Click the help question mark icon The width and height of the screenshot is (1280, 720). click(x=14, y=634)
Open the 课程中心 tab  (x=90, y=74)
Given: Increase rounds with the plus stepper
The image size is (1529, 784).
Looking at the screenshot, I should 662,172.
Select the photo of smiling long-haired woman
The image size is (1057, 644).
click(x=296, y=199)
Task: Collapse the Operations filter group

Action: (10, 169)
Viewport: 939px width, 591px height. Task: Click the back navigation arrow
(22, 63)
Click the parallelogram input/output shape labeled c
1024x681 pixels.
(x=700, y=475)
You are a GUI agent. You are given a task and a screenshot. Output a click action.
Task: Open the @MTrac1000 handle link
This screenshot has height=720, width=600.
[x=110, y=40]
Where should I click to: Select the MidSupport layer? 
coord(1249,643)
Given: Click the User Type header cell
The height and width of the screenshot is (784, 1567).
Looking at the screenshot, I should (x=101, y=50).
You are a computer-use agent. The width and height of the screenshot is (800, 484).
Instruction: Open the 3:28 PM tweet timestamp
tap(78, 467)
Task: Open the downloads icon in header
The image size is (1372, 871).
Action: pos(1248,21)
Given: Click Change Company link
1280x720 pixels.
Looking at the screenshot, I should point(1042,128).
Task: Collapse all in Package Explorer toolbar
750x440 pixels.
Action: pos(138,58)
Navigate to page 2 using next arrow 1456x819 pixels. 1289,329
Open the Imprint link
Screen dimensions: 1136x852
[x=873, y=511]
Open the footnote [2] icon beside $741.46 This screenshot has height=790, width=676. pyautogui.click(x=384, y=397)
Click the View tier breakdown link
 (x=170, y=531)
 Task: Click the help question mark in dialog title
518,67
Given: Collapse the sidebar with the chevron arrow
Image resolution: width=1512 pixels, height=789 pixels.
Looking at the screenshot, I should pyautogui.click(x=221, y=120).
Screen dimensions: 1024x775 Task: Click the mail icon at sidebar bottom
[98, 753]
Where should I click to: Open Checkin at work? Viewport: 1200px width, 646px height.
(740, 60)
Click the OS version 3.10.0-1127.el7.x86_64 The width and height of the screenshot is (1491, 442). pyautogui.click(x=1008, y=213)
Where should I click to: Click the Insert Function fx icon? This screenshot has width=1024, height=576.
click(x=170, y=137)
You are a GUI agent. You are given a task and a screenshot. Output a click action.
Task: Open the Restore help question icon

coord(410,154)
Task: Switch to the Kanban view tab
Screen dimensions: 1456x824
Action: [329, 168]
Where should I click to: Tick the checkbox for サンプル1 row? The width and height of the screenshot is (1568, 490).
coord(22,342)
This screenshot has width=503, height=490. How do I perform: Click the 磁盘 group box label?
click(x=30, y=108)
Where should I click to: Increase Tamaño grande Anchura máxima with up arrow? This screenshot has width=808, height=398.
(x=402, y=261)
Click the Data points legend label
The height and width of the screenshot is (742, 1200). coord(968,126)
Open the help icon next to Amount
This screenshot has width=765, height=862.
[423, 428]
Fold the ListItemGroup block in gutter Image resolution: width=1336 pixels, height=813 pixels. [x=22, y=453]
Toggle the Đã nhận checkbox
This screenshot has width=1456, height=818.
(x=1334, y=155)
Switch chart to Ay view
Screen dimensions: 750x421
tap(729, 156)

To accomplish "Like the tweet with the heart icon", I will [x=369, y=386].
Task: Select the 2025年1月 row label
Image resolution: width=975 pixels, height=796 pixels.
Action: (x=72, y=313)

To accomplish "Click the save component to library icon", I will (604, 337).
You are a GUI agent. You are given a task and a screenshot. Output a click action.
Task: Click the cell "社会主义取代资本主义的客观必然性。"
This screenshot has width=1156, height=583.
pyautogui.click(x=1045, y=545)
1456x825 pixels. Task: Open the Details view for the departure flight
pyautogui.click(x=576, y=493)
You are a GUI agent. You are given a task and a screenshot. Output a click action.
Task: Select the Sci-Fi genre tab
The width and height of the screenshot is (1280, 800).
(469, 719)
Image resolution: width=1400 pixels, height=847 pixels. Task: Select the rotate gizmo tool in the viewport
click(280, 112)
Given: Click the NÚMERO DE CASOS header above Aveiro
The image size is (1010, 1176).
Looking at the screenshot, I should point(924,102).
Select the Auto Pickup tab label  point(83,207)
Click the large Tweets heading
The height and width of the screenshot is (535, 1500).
######
### INSTRUCTIONS FOR THE TASK
Which lines of the data include the word "will"? Copy each one.

### RESPONSE
To accomplish "Like the tweet with the heart icon", I will [x=369, y=386].
To accomplish "Click the save component to library icon", I will (604, 337).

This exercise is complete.